» Problem requirements
Only the lines that contain the string "computer" belong in the answer; pull them from the records.

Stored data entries

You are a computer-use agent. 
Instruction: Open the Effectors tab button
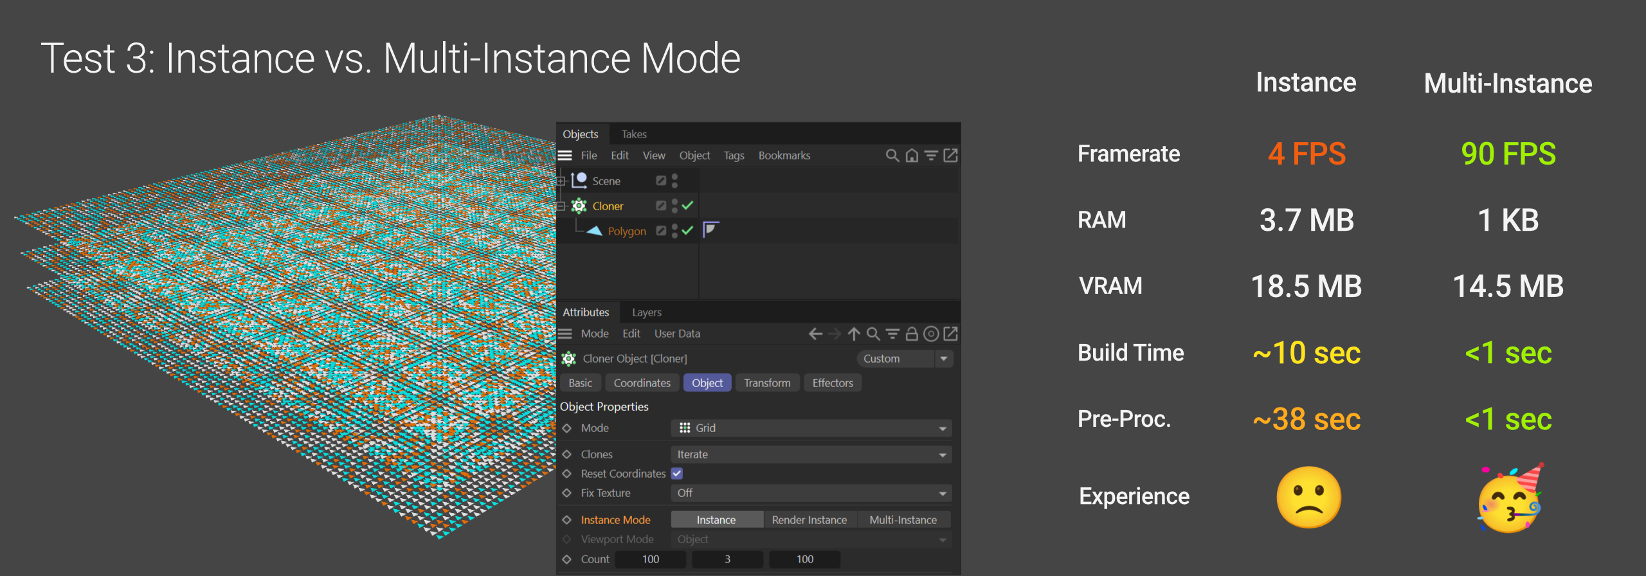coord(833,383)
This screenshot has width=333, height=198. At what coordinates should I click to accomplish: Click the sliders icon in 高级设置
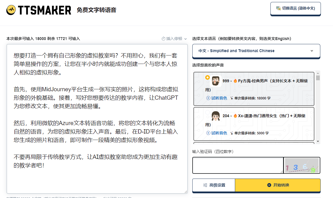(x=205, y=185)
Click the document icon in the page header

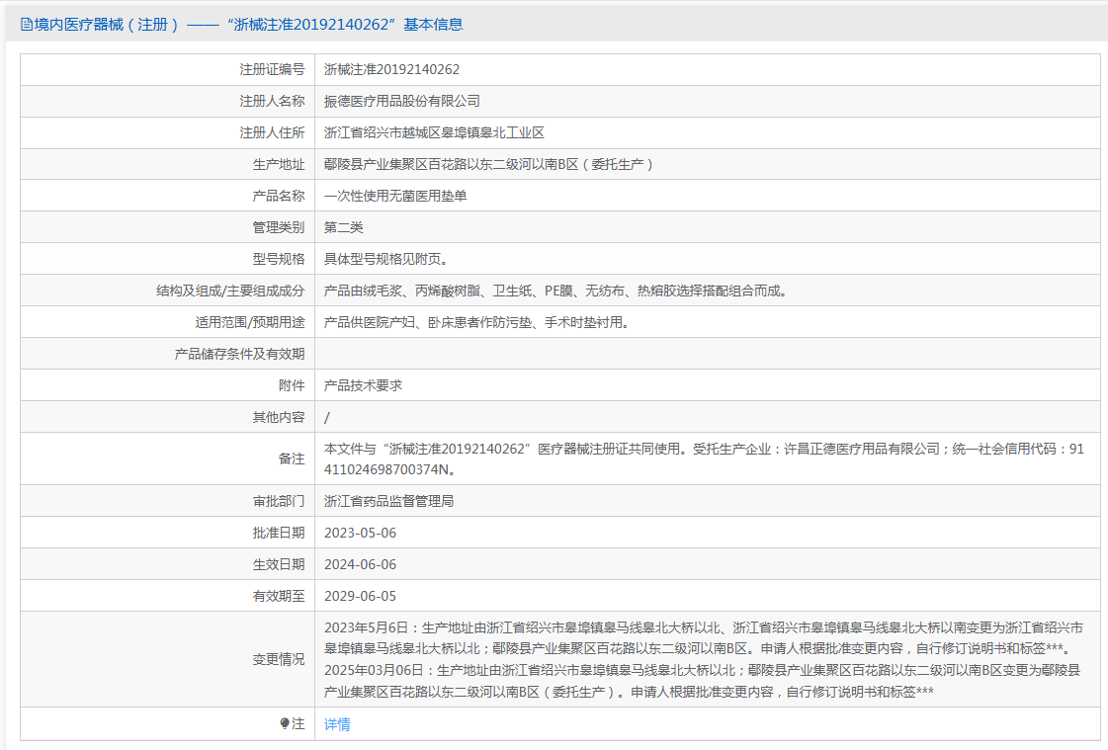coord(27,25)
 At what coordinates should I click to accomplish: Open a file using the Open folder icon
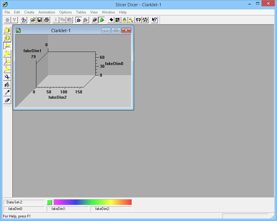click(33, 20)
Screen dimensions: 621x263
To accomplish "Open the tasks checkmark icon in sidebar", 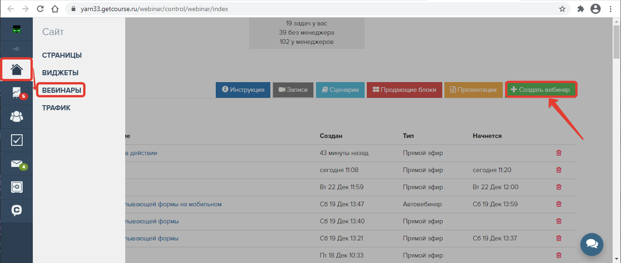I will click(17, 140).
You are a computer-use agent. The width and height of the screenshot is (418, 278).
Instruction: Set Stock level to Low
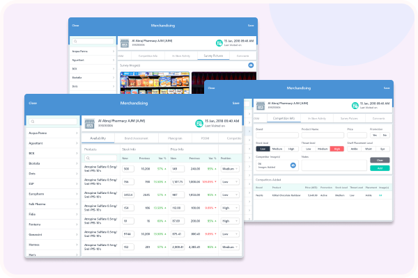(263, 148)
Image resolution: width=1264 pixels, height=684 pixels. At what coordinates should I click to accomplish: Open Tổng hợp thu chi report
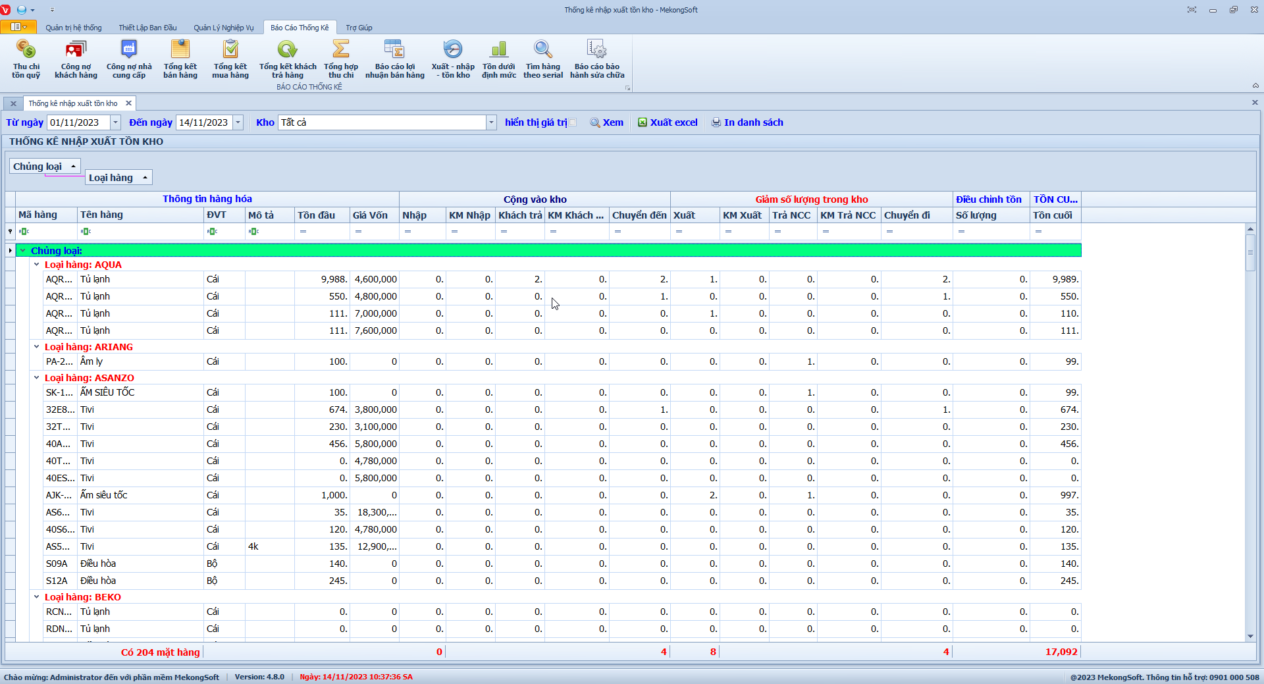tap(340, 59)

» Solved exercise
You are a computer-use agent. 
You are a computer-use agent. The width and height of the screenshot is (418, 278).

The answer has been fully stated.